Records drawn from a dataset

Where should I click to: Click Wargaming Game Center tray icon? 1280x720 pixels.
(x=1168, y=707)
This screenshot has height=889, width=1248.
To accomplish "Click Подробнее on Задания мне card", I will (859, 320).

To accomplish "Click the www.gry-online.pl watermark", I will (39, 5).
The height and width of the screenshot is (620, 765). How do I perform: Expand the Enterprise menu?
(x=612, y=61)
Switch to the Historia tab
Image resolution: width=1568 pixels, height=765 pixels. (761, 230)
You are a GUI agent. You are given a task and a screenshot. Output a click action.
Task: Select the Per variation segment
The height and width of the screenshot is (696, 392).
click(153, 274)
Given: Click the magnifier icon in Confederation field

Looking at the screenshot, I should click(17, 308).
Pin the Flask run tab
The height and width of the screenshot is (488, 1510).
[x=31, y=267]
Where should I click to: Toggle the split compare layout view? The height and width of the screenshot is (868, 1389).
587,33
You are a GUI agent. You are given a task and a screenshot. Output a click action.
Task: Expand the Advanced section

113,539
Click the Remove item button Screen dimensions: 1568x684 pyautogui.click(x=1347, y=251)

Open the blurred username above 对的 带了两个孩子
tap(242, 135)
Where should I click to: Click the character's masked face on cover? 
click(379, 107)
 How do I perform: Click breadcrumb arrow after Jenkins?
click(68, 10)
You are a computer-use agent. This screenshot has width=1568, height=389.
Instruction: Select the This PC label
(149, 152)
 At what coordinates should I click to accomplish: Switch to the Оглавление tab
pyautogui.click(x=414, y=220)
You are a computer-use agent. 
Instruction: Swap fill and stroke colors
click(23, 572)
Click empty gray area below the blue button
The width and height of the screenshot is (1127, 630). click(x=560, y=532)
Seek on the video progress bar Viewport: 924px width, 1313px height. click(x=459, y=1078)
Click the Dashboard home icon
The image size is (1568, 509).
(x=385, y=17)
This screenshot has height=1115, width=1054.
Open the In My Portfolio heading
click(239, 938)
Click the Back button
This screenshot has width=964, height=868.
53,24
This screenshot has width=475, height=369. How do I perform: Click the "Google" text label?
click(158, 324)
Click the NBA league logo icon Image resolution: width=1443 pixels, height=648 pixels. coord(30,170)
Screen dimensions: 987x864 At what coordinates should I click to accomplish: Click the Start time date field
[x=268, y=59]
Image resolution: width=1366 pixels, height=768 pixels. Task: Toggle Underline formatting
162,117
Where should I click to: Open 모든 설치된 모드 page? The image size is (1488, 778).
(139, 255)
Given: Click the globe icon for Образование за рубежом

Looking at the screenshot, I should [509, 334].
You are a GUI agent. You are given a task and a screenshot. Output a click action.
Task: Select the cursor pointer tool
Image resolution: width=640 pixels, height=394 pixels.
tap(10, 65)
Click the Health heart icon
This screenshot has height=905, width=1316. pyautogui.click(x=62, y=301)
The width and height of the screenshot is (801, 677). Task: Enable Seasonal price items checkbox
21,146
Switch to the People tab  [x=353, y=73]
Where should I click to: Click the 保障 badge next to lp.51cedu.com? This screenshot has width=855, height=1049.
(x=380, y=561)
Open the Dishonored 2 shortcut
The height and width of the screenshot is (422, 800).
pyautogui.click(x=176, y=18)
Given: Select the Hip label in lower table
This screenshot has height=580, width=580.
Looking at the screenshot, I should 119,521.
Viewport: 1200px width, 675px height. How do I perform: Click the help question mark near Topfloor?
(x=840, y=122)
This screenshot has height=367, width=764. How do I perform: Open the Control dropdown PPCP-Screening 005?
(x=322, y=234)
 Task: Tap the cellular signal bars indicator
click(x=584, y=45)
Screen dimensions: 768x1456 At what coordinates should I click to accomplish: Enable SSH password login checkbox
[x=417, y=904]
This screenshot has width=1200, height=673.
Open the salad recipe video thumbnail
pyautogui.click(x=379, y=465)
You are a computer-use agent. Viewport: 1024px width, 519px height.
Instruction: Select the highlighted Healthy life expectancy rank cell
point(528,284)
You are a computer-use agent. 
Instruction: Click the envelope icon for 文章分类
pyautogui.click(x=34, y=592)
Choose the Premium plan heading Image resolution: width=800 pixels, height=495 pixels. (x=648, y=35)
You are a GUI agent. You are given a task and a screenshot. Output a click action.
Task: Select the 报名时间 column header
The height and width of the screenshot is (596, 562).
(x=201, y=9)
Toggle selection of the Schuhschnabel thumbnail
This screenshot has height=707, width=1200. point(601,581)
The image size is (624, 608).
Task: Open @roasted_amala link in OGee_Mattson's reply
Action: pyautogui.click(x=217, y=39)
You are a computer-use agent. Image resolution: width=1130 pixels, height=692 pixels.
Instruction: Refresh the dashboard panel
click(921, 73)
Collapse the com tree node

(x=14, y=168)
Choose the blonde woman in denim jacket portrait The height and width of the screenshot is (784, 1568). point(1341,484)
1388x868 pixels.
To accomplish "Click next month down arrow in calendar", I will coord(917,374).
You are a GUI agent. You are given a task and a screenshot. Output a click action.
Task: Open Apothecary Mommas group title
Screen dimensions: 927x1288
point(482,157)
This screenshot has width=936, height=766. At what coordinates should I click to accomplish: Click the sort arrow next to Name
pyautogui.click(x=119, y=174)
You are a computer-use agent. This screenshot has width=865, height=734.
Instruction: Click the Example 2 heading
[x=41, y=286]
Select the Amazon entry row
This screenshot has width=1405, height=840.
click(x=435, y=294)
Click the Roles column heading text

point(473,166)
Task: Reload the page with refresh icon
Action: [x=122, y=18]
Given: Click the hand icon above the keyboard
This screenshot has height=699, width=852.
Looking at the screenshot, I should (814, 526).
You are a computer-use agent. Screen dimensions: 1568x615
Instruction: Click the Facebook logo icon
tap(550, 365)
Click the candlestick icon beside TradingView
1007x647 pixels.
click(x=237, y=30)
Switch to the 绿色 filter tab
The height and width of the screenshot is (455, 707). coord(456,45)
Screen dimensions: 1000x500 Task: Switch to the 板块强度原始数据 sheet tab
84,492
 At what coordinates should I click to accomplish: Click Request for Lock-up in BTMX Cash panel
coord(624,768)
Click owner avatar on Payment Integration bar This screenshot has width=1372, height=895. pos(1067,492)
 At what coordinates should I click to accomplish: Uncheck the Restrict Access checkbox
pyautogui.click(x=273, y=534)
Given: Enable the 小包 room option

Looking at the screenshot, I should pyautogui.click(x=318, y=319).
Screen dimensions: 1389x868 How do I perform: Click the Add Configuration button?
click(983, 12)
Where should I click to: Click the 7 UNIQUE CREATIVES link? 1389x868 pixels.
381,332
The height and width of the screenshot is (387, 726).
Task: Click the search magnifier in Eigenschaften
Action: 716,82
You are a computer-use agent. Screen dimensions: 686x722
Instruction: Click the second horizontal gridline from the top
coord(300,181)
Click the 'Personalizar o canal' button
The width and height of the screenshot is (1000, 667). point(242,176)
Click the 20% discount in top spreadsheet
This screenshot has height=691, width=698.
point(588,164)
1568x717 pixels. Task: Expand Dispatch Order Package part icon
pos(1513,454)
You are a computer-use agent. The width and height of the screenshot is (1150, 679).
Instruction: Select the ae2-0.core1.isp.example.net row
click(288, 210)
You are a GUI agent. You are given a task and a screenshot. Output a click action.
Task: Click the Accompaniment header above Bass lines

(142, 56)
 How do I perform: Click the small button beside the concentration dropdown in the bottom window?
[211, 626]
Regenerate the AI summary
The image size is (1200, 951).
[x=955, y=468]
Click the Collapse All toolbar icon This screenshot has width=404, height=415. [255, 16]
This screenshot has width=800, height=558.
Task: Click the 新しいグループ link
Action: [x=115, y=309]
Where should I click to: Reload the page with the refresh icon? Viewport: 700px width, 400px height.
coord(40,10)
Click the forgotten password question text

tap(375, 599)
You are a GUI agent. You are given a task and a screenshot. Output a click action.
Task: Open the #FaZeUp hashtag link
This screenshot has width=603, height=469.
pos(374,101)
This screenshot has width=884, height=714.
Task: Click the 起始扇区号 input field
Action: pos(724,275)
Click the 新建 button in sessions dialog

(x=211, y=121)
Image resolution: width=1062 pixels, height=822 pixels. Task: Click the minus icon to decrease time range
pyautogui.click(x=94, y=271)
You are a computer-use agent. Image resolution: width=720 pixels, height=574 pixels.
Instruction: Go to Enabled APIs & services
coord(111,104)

| Problem requirements |
Task for the records above: copy every line in which the word "Choose" occurs.

| Response area |
Choose the Premium plan heading Image resolution: width=800 pixels, height=495 pixels. (x=648, y=35)
Choose the blonde woman in denim jacket portrait The height and width of the screenshot is (784, 1568). point(1341,484)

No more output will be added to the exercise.